J'avais acheté à Heidelberg une horloge faite d'un disque des Carmina Burana, sur l'étiquette rouge l'artiste avait placé un cercle émaillé blanc et écrit: Zeit ist immer . Elle était dans la cuisine, elle s'est encrassée au cours des années, je l'ai jetée un jour, mais je porte en moi ces trois mots comme un koan zen.
Parfois une autre phrase dite ou écrite dans un autre contexte la fait résonner et m'envoie raisonner ailleurs, sur ce temps qui est toujours, sur les mots raisonner et résonner, et il arrive un moment où tout se réunit en un seul accord.»

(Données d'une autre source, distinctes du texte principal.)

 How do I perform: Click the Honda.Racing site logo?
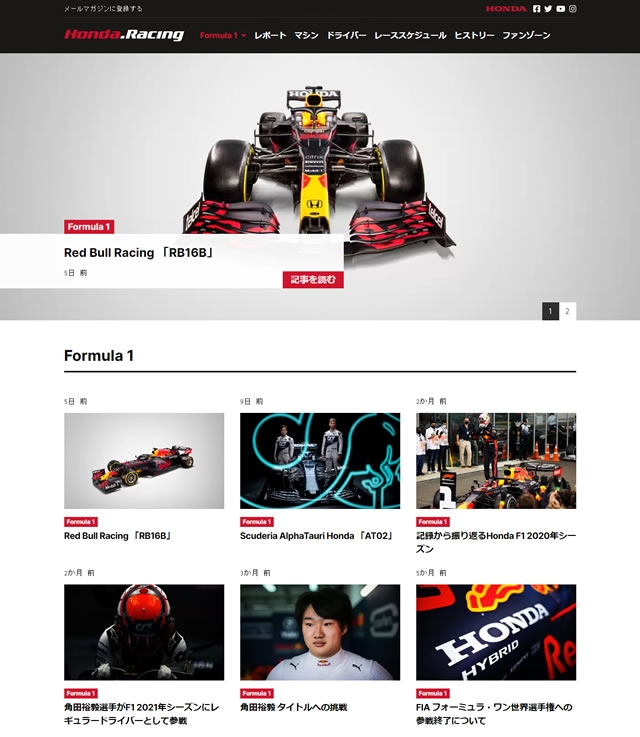click(x=124, y=35)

Et j’ajoute à ce premier texte celui-ci, extrait d’une réflexiion d’Etienne Klein, ingénieur physicien:
"Songeons à une phrase aussi simple que « le temps passe », que nous répétons à l'envi tant elle nous semble frappée au coin du bon sens. Que signifie-t-elle au juste ?
Personne ne conteste que le temps est ce qui fait que toute chose passe, mais de là à dire que c'est le temps lui-même qui passe, n'est-ce pas commettre un abus de langage, opérer un glissement de sens ? La succession des trois moments du temps (le futur, le présent et le passé) n'implique nullement qu'on puisse dire que le temps se succède à lui-même. Eux passent, c'est certain, mais lui ? N'est-ce pas justement du fait de sa présence constante que les choses ne cessent de passer ?
On devrait donc plutôt dire que c'est la réalité tout entière qui « passe », et non le temps lui-même, qui ne cesse jamais d'être là à faire justement passer la réalité. Ainsi discerne-t-on, à l'intérieur de l'écoulement temporel lui-même, la présence surprenante d'un principe actif qui demeure et ne change pas, par lequel le présent ne cesse de se succéder à lui-même (« Le temps lui-même en l'entier de son déploiement ne se meut pas et est immobile et en paix » , pour reprendre les mots de Heidegger).
Ainsi donc, voulant dire que le temps est ontologiquement associé à la labilité et à la fuite, on se retrouve à devoir envisager son … immobilité !"
PS: Pour les otages suisses en Libye, le temps s’est arrêté, ou éclipsé. Il semble que la chaleur ait fait se distordre les montres, et peut-être même les neurones du guide suprême...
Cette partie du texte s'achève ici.